Putzfrau hetzt auf Facebook gegen Flüchtlinge und landet vor Gericht

Putzfrau hetzt [?] auf Facebook gegen Flüchtlinge und landet vor Gericht

  • vonThomas Zimmerly

Eine Putzfrau aus Vierkirchen ist vom Amtsgericht Dachau wegen Volksverhetzung verurteilt worden. Sie habe „bodenlos“ über Flüchtlinge hergezogen.

https://www.merkur.de/lokales/dachau/dachau-ort28553/hetze-gegen-fluechtlinge-auf-facebook-putzfrau-landet-vor-gericht-10026508.html

Kommentar GB:

Eine Putzfrau also wird angeklagt:

„Die Frau saß nun auf der Anklagebank des Dachauer Amtsgerichts und wusste nicht recht, wie ihr geschah. Denn: Ihr drohte Gefängnis. Drei Monate sieht das Strafgesetzbuch für denjenigen vor, der, wie die Angeklagte, Flüchtlinge übel beschimpft und beleidigt. Das Delikt: Volksverhetzung.

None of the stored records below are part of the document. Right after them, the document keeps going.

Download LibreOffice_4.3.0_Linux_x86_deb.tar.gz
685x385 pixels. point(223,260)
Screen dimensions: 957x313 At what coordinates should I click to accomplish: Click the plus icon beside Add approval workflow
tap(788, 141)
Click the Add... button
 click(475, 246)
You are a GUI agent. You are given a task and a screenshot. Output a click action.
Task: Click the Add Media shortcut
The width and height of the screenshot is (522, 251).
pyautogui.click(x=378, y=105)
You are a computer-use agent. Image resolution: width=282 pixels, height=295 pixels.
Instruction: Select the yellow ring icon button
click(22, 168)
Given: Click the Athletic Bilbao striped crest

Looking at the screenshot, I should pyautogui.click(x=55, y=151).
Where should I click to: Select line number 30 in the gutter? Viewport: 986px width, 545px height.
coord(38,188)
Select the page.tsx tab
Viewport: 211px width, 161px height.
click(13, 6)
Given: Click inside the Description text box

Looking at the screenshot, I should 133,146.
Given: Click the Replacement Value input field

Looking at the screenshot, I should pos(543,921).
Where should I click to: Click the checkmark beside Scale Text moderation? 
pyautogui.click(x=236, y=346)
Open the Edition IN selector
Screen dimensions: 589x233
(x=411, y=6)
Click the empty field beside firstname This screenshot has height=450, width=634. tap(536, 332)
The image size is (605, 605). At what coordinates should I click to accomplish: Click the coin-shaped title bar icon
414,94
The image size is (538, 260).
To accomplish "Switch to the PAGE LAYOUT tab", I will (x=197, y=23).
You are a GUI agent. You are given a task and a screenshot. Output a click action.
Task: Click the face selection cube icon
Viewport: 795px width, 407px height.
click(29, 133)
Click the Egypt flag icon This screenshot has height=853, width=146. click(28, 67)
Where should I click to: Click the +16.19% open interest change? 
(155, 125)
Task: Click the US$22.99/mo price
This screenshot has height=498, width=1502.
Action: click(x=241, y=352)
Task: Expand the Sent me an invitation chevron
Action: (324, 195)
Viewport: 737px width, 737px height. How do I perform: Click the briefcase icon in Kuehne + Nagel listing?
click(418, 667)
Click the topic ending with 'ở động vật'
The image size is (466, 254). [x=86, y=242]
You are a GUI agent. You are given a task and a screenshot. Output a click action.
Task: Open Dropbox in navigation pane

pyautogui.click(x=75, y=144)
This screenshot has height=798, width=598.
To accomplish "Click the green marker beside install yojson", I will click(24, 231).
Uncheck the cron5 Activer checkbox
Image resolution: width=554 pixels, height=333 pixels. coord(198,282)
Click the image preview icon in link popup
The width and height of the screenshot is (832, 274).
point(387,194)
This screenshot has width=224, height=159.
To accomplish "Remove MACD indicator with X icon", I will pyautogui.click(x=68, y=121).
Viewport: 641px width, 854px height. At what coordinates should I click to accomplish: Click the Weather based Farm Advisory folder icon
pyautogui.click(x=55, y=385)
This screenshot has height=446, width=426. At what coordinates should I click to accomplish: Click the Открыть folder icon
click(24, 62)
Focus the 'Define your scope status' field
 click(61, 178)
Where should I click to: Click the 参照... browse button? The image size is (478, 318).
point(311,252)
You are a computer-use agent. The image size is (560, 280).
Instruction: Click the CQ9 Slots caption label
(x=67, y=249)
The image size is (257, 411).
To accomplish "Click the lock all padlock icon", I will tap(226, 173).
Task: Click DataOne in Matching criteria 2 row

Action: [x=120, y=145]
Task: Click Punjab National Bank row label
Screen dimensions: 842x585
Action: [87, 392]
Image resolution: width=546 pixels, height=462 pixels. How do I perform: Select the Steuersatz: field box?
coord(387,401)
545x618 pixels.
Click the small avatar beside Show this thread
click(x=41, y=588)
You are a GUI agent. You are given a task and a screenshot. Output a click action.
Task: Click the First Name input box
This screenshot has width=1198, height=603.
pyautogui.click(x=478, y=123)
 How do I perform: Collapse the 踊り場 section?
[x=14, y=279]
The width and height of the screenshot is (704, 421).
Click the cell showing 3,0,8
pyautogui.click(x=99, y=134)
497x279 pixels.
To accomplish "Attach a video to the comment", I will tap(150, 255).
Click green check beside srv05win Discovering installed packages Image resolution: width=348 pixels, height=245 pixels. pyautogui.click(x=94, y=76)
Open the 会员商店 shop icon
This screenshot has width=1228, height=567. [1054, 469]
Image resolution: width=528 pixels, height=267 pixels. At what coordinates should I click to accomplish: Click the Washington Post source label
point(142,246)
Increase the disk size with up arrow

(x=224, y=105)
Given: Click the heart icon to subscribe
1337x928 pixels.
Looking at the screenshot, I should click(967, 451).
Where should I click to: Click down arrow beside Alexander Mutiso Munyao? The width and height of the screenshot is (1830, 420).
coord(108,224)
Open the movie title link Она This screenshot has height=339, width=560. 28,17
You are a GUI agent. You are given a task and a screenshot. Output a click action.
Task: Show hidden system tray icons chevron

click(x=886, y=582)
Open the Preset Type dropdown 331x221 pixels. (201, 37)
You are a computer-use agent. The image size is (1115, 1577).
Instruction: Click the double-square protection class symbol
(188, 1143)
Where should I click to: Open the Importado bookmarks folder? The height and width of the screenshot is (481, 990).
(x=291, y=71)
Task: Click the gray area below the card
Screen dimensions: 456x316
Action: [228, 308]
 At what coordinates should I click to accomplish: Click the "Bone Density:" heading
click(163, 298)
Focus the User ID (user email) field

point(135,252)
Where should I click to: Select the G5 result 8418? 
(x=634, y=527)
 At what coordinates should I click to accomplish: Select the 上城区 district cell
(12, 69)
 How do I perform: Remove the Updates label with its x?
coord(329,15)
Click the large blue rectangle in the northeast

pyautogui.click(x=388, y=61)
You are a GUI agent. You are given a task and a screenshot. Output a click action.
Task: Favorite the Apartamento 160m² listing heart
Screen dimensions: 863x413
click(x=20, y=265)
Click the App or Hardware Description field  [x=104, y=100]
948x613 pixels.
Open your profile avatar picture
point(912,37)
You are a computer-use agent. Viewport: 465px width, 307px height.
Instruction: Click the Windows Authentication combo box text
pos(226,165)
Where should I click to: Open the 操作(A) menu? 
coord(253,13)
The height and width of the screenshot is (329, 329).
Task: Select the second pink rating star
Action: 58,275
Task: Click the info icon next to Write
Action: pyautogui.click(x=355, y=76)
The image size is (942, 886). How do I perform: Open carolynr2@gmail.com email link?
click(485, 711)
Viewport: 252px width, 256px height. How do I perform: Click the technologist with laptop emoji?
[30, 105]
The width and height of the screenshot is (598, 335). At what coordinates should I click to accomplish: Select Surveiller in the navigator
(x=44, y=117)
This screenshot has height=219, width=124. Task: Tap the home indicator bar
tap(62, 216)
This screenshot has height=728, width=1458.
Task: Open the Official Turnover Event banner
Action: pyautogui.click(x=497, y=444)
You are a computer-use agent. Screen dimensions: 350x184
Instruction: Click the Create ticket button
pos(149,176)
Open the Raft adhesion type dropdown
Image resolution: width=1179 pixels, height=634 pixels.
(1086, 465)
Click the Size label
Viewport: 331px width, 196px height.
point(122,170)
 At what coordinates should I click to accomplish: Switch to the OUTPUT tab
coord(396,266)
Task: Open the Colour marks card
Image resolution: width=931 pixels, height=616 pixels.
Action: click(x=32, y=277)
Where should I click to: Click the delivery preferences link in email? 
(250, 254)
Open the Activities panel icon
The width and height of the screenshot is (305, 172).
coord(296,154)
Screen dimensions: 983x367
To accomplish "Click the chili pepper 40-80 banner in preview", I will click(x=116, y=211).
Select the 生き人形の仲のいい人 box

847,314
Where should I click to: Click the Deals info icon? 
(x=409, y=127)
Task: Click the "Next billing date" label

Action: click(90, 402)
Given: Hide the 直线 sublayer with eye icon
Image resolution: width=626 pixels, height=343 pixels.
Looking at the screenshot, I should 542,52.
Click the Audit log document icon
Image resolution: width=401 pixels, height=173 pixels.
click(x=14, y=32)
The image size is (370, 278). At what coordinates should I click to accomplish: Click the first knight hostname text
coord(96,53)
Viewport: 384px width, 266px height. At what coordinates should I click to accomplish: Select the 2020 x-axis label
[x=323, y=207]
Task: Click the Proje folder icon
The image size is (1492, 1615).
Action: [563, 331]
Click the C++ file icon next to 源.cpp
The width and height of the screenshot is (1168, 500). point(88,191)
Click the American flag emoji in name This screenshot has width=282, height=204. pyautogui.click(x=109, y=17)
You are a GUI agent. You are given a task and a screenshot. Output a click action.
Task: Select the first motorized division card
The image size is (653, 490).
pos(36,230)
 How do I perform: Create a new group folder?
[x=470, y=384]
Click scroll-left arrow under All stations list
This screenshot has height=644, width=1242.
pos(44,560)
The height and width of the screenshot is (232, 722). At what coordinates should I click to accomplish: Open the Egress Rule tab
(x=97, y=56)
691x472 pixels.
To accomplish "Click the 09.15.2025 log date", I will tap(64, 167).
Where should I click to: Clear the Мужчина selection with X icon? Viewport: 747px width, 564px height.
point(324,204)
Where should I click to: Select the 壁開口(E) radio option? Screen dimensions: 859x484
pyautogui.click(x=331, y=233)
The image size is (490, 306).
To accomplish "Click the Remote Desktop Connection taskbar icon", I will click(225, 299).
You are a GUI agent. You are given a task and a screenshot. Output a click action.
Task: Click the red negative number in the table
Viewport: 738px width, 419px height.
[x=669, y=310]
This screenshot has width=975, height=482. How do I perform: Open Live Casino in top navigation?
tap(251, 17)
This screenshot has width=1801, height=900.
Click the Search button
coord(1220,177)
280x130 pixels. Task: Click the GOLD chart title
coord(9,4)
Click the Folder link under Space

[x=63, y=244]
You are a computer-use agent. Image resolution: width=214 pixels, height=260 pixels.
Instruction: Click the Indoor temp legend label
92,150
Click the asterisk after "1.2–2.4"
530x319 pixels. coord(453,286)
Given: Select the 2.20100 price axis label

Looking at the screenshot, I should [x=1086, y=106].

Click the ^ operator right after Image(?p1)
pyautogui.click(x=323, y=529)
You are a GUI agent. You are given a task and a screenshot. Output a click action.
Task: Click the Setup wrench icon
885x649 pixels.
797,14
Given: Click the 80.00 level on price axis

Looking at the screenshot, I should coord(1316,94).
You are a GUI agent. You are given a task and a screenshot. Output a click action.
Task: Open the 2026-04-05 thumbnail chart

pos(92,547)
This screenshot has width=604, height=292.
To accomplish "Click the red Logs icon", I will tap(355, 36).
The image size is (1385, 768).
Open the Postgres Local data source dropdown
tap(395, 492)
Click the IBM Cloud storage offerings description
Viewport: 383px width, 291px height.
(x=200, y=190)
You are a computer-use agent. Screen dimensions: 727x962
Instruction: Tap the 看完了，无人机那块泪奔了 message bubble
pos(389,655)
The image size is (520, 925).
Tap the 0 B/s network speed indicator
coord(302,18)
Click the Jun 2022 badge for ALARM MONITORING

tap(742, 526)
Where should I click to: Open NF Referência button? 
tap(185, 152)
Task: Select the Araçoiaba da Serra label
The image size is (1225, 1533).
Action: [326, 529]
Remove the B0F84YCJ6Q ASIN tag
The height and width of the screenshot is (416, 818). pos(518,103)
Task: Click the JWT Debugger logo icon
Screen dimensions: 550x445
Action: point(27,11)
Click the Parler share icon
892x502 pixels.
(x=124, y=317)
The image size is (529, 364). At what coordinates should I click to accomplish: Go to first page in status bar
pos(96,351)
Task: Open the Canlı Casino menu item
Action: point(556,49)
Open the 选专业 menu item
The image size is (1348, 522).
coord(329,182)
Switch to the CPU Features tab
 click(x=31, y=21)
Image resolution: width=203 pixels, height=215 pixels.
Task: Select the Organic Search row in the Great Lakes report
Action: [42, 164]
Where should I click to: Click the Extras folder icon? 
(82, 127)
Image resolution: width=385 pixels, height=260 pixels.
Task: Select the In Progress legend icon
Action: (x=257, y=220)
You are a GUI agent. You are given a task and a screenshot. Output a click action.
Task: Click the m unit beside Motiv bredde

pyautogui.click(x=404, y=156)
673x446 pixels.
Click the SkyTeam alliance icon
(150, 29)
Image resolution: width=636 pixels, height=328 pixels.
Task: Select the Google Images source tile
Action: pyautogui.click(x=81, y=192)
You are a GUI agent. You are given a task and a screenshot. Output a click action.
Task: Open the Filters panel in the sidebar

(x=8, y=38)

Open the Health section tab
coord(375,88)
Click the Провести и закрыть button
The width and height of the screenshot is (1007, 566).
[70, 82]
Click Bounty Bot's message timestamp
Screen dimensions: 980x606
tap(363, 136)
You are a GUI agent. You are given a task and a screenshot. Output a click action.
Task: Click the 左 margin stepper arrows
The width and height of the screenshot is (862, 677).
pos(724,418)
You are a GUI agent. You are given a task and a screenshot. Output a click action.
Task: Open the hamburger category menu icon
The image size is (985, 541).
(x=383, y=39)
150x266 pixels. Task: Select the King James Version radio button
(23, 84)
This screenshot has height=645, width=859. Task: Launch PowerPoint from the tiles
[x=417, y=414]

Netz-Fahnder suchen Hetz-Beiträge

Die Frau hatte auf ihrer privaten Facebook-Seite einen Artikel der Tageszeitung Die Welt mit der Überschrift „Subsidiärer Schutz: 10 000 Flüchtlinge verklagen Deutschland“ mit folgenden Worten kommentiert:

„Den Staat bescheißen, Leute beklauen, vergewaltigen, sich die Eier wundschaukeln, Geld von uns fordern und den Staat verklagen. Das können sie. Sie sind ja wertvoller als Gold, unsere Superfachkräfte. Ich hoffe, unsere Gerichte schmettern alles ab. Wenn ich Richter wäre, würde ich sagen, wenn euch etwas nicht passt, geht wieder nach Hause. Wir müssen aufhören, uns das alles gefallen zu lassen.“

(…) „Am Ende verurteilte das Gericht die bislang nicht vorbestrafte Vierkirchnerin zu einer Geldstrafe in Höhe von 1650 Euro. Und das, obwohl „eine Geldstrafe eigentlich nicht vorgesehen ist“, so die Staatsanwältin.“ (…) –

Da kann er aber stolz auf sich sein, der Herr Amtsrichter Christian Calame.

Unsereins aber „bleibt die Spucke weg“ …

Die Putzfrau aber, die wie die Staatsanwältin gnädig andeutete, vor einer Gefängnisstrafe davonkam, mit nur 1650 € Geldstrafe, unterwarf sich, denn was sollte sie sonst tun?